▸ DIRECTIONS FOR THIS TASK
Each of the lines below must be retyped character for character.

▸ GIVEN ENTRIES

—————

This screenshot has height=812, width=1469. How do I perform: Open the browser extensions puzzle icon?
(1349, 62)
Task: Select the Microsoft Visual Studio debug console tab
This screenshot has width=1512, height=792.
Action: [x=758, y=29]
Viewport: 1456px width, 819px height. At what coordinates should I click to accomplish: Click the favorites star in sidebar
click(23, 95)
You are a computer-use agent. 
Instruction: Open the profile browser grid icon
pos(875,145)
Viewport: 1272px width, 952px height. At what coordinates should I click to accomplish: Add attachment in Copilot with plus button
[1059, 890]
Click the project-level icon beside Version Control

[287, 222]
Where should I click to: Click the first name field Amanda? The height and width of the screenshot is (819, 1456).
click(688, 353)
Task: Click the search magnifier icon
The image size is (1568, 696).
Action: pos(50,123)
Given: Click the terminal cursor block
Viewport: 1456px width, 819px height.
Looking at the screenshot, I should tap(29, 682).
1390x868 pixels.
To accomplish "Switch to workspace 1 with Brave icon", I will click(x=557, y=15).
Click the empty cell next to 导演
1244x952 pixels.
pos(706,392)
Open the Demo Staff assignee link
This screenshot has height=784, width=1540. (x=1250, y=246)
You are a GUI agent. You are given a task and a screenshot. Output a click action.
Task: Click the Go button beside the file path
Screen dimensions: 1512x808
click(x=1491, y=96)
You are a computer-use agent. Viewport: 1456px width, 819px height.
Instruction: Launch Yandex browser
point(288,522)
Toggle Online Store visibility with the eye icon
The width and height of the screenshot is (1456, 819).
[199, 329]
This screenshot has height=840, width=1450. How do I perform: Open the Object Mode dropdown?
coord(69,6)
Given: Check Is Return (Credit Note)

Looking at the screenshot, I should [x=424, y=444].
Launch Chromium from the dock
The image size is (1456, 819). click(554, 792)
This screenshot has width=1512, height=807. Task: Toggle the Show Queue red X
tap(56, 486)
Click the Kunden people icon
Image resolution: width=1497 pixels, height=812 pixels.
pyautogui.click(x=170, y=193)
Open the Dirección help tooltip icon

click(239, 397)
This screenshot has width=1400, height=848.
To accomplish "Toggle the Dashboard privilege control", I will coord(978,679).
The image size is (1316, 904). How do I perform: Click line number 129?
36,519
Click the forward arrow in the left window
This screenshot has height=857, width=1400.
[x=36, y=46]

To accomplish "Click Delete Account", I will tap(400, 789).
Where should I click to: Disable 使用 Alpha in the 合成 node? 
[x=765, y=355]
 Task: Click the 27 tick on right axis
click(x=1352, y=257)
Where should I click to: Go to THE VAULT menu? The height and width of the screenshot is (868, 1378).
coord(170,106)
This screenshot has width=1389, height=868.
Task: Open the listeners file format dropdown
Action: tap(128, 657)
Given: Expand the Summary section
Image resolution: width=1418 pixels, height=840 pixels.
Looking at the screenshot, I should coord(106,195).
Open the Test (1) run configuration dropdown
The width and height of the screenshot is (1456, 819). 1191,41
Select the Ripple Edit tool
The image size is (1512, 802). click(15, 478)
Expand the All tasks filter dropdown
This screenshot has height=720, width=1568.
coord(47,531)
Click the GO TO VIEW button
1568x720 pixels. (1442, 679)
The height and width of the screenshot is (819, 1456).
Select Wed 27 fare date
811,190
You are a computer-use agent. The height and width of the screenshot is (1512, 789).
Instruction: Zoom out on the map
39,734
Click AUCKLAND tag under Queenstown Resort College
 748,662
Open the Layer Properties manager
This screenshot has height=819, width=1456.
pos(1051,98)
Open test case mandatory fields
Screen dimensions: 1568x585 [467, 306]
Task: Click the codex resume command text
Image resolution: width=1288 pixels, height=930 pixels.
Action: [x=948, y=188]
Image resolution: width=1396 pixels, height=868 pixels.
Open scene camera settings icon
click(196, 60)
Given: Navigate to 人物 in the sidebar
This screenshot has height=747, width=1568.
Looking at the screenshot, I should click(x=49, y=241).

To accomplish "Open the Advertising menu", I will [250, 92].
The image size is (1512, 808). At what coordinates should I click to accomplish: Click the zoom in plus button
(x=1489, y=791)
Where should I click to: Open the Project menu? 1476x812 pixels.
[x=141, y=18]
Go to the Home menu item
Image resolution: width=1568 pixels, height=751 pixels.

—————

▸ SOLUTION TO THIS PROBLEM
This screenshot has height=812, width=1469. How do I perform: Open the browser extensions puzzle icon?
(1349, 62)
Task: Select the Microsoft Visual Studio debug console tab
This screenshot has width=1512, height=792.
Action: [x=758, y=29]
Viewport: 1456px width, 819px height. At what coordinates should I click to accomplish: Click the favorites star in sidebar
click(23, 95)
You are a computer-use agent. 
Instruction: Open the profile browser grid icon
pos(875,145)
Viewport: 1272px width, 952px height. At what coordinates should I click to accomplish: Add attachment in Copilot with plus button
[1059, 890]
Click the project-level icon beside Version Control

[287, 222]
Where should I click to: Click the first name field Amanda? The height and width of the screenshot is (819, 1456).
click(688, 353)
Task: Click the search magnifier icon
The image size is (1568, 696).
Action: pos(50,123)
Given: Click the terminal cursor block
Viewport: 1456px width, 819px height.
Looking at the screenshot, I should tap(29, 682).
1390x868 pixels.
To accomplish "Switch to workspace 1 with Brave icon", I will click(x=557, y=15).
Click the empty cell next to 导演
1244x952 pixels.
pos(706,392)
Open the Demo Staff assignee link
This screenshot has height=784, width=1540. (x=1250, y=246)
You are a GUI agent. You are given a task and a screenshot. Output a click action.
Task: Click the Go button beside the file path
Screen dimensions: 1512x808
click(x=1491, y=96)
You are a computer-use agent. Viewport: 1456px width, 819px height.
Instruction: Launch Yandex browser
point(288,522)
Toggle Online Store visibility with the eye icon
The width and height of the screenshot is (1456, 819).
[199, 329]
This screenshot has height=840, width=1450. How do I perform: Open the Object Mode dropdown?
coord(69,6)
Given: Check Is Return (Credit Note)

Looking at the screenshot, I should [x=424, y=444].
Launch Chromium from the dock
The image size is (1456, 819). click(554, 792)
This screenshot has width=1512, height=807. Task: Toggle the Show Queue red X
tap(56, 486)
Click the Kunden people icon
Image resolution: width=1497 pixels, height=812 pixels.
pyautogui.click(x=170, y=193)
Open the Dirección help tooltip icon

click(239, 397)
This screenshot has width=1400, height=848.
To accomplish "Toggle the Dashboard privilege control", I will coord(978,679).
The image size is (1316, 904). How do I perform: Click line number 129?
36,519
Click the forward arrow in the left window
This screenshot has height=857, width=1400.
[x=36, y=46]

To accomplish "Click Delete Account", I will tap(400, 789).
Where should I click to: Disable 使用 Alpha in the 合成 node? 
[x=765, y=355]
 Task: Click the 27 tick on right axis
click(x=1352, y=257)
Where should I click to: Go to THE VAULT menu? The height and width of the screenshot is (868, 1378).
coord(170,106)
This screenshot has width=1389, height=868.
Task: Open the listeners file format dropdown
Action: tap(128, 657)
Given: Expand the Summary section
Image resolution: width=1418 pixels, height=840 pixels.
Looking at the screenshot, I should coord(106,195).
Open the Test (1) run configuration dropdown
The width and height of the screenshot is (1456, 819). 1191,41
Select the Ripple Edit tool
The image size is (1512, 802). click(15, 478)
Expand the All tasks filter dropdown
This screenshot has height=720, width=1568.
coord(47,531)
Click the GO TO VIEW button
1568x720 pixels. (1442, 679)
The height and width of the screenshot is (819, 1456).
Select Wed 27 fare date
811,190
You are a computer-use agent. The height and width of the screenshot is (1512, 789).
Instruction: Zoom out on the map
39,734
Click AUCKLAND tag under Queenstown Resort College
 748,662
Open the Layer Properties manager
This screenshot has height=819, width=1456.
pos(1051,98)
Open test case mandatory fields
Screen dimensions: 1568x585 [467, 306]
Task: Click the codex resume command text
Image resolution: width=1288 pixels, height=930 pixels.
Action: [x=948, y=188]
Image resolution: width=1396 pixels, height=868 pixels.
Open scene camera settings icon
click(196, 60)
Given: Navigate to 人物 in the sidebar
This screenshot has height=747, width=1568.
Looking at the screenshot, I should click(x=49, y=241).

To accomplish "Open the Advertising menu", I will [250, 92].
The image size is (1512, 808). At what coordinates should I click to accomplish: Click the zoom in plus button
(x=1489, y=791)
Where should I click to: Open the Project menu? 1476x812 pixels.
[x=141, y=18]
Go to the Home menu item
Image resolution: width=1568 pixels, height=751 pixels.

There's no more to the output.